To the editor:

We read with interest the recent article by Hsu et al1  that reported that the immunomodulatory properties of lenalidomide were lost when used in combination with dexamethasone in multiple myeloma patients. Specifically, they reported reduced natural killer (NK) activity caused by decreased levels of CD4 T cell–derived IL-2. Given the reported importance of NK cells in control of myeloma,2-4  this finding has obvious clinical implications.
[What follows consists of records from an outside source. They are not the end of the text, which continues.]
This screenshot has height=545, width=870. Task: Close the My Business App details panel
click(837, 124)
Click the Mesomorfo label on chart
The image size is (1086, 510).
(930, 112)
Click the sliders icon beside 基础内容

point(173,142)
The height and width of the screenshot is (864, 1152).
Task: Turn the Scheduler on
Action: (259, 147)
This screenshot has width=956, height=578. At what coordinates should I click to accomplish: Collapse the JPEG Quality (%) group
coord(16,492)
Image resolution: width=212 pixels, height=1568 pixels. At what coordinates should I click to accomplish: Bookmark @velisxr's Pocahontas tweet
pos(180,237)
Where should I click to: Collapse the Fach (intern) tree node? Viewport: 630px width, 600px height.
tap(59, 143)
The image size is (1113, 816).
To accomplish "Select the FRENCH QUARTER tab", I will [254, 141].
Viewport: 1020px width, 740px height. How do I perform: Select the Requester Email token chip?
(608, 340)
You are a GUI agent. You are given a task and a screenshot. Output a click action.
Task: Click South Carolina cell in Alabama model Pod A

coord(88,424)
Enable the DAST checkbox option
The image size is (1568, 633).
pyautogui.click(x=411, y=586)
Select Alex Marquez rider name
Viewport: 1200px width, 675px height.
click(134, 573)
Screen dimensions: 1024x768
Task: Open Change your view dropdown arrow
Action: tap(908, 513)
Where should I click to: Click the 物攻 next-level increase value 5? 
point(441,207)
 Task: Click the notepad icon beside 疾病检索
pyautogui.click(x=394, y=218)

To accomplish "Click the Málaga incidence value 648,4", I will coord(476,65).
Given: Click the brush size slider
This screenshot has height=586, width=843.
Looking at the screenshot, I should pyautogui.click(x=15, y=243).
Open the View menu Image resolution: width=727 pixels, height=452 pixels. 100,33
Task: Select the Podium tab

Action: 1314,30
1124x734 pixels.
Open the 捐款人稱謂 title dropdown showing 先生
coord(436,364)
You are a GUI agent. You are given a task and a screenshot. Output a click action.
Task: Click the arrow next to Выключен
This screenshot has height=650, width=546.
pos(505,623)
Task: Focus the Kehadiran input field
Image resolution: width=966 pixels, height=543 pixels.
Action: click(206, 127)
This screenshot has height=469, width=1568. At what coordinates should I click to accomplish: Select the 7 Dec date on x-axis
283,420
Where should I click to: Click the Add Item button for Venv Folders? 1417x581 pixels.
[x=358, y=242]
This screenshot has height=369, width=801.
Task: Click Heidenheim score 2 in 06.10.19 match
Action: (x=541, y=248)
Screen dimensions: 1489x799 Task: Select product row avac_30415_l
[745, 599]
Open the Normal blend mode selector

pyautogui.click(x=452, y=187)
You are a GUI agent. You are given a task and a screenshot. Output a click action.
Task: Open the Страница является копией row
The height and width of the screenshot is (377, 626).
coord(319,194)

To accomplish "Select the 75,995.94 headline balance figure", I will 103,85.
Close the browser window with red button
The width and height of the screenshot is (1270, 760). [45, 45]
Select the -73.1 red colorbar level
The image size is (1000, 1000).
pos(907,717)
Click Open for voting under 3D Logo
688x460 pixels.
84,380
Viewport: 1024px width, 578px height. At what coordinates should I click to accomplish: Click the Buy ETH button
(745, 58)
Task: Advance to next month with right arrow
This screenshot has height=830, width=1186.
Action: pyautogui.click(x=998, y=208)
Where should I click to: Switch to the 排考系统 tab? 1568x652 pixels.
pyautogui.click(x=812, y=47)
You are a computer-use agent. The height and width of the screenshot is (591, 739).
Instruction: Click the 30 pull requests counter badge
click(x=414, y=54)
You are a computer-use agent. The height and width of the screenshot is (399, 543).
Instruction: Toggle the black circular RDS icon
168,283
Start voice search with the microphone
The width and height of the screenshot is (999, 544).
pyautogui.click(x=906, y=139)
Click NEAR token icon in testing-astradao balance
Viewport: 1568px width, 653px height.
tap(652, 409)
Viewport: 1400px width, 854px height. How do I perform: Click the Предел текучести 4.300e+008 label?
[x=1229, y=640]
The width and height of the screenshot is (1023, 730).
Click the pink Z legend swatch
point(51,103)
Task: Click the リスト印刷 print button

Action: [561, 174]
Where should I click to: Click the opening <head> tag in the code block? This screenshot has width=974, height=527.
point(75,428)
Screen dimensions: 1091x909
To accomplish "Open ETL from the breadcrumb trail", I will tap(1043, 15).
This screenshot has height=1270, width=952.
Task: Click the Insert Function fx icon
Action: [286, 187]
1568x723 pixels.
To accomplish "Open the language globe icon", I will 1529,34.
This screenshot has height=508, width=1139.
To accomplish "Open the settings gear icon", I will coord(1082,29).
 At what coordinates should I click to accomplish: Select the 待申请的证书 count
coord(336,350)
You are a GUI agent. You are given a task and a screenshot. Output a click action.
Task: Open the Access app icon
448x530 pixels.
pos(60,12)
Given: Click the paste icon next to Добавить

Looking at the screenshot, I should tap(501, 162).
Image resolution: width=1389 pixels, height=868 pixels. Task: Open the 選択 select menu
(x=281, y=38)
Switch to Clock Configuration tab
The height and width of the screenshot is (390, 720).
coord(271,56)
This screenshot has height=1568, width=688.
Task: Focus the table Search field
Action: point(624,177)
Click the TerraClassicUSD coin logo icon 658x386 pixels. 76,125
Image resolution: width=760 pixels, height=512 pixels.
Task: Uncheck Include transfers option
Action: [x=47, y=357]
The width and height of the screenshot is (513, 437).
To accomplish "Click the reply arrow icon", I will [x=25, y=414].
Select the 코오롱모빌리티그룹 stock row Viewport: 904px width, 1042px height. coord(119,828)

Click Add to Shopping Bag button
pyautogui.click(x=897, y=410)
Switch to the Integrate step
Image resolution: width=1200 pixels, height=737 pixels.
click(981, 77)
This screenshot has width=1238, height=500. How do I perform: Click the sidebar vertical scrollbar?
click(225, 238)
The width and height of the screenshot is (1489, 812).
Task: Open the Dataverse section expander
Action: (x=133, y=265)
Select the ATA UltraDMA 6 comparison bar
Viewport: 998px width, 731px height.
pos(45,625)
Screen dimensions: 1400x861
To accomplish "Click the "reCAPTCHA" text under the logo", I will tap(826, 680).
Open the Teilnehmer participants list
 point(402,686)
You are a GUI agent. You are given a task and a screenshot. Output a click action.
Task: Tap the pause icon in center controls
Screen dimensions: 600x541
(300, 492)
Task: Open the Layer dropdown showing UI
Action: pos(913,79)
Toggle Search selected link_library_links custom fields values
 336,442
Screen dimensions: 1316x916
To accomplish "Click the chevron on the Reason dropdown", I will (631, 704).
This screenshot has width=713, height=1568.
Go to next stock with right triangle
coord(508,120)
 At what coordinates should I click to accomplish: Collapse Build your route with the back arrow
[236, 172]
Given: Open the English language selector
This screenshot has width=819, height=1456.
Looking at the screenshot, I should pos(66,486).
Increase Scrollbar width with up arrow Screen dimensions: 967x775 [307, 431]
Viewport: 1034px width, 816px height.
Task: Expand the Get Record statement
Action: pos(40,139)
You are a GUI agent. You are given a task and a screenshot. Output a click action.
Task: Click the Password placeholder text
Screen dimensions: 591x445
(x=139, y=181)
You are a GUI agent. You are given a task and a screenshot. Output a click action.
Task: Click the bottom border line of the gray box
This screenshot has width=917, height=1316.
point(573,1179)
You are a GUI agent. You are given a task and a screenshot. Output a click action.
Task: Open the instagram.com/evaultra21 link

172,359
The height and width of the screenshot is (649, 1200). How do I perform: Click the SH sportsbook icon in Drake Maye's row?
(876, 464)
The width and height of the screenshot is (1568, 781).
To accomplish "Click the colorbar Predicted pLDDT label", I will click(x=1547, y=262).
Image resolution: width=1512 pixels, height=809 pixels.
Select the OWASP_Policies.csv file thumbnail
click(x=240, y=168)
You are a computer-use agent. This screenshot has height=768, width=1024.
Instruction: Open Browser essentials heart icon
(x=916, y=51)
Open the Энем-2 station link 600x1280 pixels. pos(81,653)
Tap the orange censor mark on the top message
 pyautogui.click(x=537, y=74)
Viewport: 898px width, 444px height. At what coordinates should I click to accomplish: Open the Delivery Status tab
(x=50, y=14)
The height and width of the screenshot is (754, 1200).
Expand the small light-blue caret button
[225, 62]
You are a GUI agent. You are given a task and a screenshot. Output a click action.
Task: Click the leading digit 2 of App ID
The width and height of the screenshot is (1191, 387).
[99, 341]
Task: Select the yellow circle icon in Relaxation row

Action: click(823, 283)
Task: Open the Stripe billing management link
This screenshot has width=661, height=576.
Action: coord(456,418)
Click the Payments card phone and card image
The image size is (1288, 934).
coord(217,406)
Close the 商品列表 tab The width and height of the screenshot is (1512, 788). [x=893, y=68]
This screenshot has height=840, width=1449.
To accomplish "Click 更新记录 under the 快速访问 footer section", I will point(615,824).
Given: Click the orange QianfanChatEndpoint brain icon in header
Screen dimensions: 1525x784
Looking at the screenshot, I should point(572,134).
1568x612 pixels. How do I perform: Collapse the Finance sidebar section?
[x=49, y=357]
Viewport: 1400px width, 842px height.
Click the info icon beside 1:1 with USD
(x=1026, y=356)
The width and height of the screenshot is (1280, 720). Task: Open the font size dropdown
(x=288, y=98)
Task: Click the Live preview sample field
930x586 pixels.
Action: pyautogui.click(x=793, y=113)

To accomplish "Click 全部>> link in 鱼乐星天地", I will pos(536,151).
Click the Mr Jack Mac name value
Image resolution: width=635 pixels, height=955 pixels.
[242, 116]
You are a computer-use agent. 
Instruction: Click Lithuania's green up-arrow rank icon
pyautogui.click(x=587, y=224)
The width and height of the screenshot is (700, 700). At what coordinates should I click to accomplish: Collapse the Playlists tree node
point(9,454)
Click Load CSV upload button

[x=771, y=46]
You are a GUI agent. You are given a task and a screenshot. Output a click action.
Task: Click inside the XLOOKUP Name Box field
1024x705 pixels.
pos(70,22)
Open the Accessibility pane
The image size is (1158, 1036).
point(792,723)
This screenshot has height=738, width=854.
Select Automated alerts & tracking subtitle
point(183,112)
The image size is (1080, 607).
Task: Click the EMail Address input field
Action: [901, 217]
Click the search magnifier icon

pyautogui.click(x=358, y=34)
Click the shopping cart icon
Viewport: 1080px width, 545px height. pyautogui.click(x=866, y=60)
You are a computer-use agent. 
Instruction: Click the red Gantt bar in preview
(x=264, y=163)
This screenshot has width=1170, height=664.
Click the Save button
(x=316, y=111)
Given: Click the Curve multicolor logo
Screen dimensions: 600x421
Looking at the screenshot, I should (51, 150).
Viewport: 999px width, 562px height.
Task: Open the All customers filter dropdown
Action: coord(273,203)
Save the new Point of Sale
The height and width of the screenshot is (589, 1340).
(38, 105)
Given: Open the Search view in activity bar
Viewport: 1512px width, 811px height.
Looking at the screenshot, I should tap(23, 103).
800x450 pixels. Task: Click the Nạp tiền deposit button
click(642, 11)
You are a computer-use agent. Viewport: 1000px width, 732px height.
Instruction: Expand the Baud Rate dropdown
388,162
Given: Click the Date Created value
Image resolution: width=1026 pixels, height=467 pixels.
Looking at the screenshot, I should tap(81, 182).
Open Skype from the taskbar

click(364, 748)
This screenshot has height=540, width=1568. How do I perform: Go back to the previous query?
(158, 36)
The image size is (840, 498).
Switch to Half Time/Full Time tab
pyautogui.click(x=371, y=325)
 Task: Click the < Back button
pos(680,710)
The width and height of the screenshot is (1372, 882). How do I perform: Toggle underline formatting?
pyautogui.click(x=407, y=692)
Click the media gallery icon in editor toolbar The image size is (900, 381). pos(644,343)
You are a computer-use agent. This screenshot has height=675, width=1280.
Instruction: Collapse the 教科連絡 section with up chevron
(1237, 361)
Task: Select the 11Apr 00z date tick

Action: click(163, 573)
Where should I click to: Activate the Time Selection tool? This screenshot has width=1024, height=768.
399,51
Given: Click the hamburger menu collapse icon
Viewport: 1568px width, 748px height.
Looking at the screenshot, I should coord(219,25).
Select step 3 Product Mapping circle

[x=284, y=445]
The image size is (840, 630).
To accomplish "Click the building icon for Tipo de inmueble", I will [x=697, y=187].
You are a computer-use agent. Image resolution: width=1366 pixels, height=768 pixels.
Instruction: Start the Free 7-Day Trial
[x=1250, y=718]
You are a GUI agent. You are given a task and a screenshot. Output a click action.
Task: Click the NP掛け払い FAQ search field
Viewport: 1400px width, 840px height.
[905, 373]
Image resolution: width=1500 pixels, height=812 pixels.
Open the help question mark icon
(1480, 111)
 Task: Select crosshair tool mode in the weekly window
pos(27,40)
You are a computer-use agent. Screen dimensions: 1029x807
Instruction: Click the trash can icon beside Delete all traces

To investigate the net immunomodulatory effect of combined dexamethasone/lenalidomide therapy,5  we audited innate immune status, as part of the routine laboratory support, for 29 myeloma patients although sequential data were only available for 9 patients. In particular we examined the expression of important natural killer cytotoxicity receptors NKp30 and NKp46 as well as NKG2D according to previously reported methods.6  Patients received lenalidomide 25mg/d in combination with a starting dose of 480mg/cycle (high dose) or 160mg/cycle (low dose) dexamethasone, the dose of dexamethasone being tapered after cycle 6. The absolute NK cell number nonsignificantly decreased over the 10 cycles analyzed (baseline 346 ± 76 cells/μL vs 196 ± 26 cells/μL at cycle 10; P = NS) although the relative frequency (variation from baseline) increased.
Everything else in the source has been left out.